**About this task**:
Please print the data that follows, keeping every line exact.

**Data to examine**:
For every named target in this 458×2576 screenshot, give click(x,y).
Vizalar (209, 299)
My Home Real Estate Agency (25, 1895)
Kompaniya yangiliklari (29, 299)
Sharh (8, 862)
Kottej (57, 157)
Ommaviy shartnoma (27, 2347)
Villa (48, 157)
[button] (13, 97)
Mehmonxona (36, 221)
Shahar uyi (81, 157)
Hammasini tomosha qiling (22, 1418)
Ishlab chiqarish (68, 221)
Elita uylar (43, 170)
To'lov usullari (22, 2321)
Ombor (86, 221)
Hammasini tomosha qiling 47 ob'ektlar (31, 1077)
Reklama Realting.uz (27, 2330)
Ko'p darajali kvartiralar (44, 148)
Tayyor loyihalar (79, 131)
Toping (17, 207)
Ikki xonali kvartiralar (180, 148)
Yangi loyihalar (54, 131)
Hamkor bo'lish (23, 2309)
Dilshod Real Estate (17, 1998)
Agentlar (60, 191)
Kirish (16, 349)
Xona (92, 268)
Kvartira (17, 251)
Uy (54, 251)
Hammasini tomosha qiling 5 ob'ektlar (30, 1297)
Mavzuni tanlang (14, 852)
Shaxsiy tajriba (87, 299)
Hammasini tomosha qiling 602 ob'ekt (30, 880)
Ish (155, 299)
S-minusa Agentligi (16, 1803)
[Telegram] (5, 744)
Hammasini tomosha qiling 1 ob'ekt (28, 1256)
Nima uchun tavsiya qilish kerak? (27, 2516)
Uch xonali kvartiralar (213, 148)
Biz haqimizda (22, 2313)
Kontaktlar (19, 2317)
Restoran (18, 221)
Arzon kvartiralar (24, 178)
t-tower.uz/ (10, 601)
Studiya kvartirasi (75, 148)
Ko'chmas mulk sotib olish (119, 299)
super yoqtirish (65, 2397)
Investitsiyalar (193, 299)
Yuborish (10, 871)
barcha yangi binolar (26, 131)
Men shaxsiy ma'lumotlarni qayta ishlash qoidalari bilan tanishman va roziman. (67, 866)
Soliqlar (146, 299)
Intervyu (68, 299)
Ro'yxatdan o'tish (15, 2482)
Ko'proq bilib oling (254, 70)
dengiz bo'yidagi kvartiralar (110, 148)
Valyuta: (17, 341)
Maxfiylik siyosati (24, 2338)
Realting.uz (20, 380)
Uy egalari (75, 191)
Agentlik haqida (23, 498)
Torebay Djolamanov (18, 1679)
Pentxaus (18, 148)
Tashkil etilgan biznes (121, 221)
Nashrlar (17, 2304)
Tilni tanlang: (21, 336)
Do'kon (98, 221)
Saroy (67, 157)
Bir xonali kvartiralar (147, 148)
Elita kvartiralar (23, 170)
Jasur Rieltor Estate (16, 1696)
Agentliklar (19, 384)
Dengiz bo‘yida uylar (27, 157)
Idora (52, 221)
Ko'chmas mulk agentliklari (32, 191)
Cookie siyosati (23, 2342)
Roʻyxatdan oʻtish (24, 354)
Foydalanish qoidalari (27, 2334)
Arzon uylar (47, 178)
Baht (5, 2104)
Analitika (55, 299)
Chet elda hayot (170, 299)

**Finished exercise**:
For every named target in this 458×2576 screenshot, give click(x,y).
Vizalar (209, 299)
My Home Real Estate Agency (25, 1895)
Kompaniya yangiliklari (29, 299)
Sharh (8, 862)
Kottej (57, 157)
Ommaviy shartnoma (27, 2347)
Villa (48, 157)
[button] (13, 97)
Mehmonxona (36, 221)
Shahar uyi (81, 157)
Hammasini tomosha qiling (22, 1418)
Ishlab chiqarish (68, 221)
Elita uylar (43, 170)
To'lov usullari (22, 2321)
Ombor (86, 221)
Hammasini tomosha qiling 47 ob'ektlar (31, 1077)
Reklama Realting.uz (27, 2330)
Ko'p darajali kvartiralar (44, 148)
Tayyor loyihalar (79, 131)
Toping (17, 207)
Ikki xonali kvartiralar (180, 148)
Yangi loyihalar (54, 131)
Hamkor bo'lish (23, 2309)
Dilshod Real Estate (17, 1998)
Agentlar (60, 191)
Kirish (16, 349)
Xona (92, 268)
Kvartira (17, 251)
Uy (54, 251)
Hammasini tomosha qiling 5 ob'ektlar (30, 1297)
Mavzuni tanlang (14, 852)
Shaxsiy tajriba (87, 299)
Hammasini tomosha qiling 602 ob'ekt (30, 880)
Ish (155, 299)
S-minusa Agentligi (16, 1803)
[Telegram] (5, 744)
Hammasini tomosha qiling 1 ob'ekt (28, 1256)
Nima uchun tavsiya qilish kerak? (27, 2516)
Uch xonali kvartiralar (213, 148)
Biz haqimizda (22, 2313)
Kontaktlar (19, 2317)
Restoran (18, 221)
Arzon kvartiralar (24, 178)
t-tower.uz/ (10, 601)
Studiya kvartirasi (75, 148)
Ko'chmas mulk sotib olish (119, 299)
super yoqtirish (65, 2397)
Investitsiyalar (193, 299)
Yuborish (10, 871)
barcha yangi binolar (26, 131)
Men shaxsiy ma'lumotlarni qayta ishlash qoidalari bilan tanishman va roziman. (67, 866)
Soliqlar (146, 299)
Intervyu (68, 299)
Ro'yxatdan o'tish (15, 2482)
Ko'proq bilib oling (254, 70)
dengiz bo'yidagi kvartiralar (110, 148)
Valyuta: (17, 341)
Maxfiylik siyosati (24, 2338)
Realting.uz (20, 380)
Uy egalari (75, 191)
Agentlik haqida (23, 498)
Torebay Djolamanov (18, 1679)
Pentxaus (18, 148)
Tashkil etilgan biznes (121, 221)
Nashrlar (17, 2304)
Tilni tanlang: (21, 336)
Do'kon (98, 221)
Saroy (67, 157)
Bir xonali kvartiralar (147, 148)
Elita kvartiralar (23, 170)
Jasur Rieltor Estate (16, 1696)
Agentliklar (19, 384)
Dengiz bo‘yida uylar (27, 157)
Idora (52, 221)
Ko'chmas mulk agentliklari (32, 191)
Cookie siyosati (23, 2342)
Roʻyxatdan oʻtish (24, 354)
Foydalanish qoidalari (27, 2334)
Arzon uylar (47, 178)
Baht (5, 2104)
Analitika (55, 299)
Chet elda hayot (170, 299)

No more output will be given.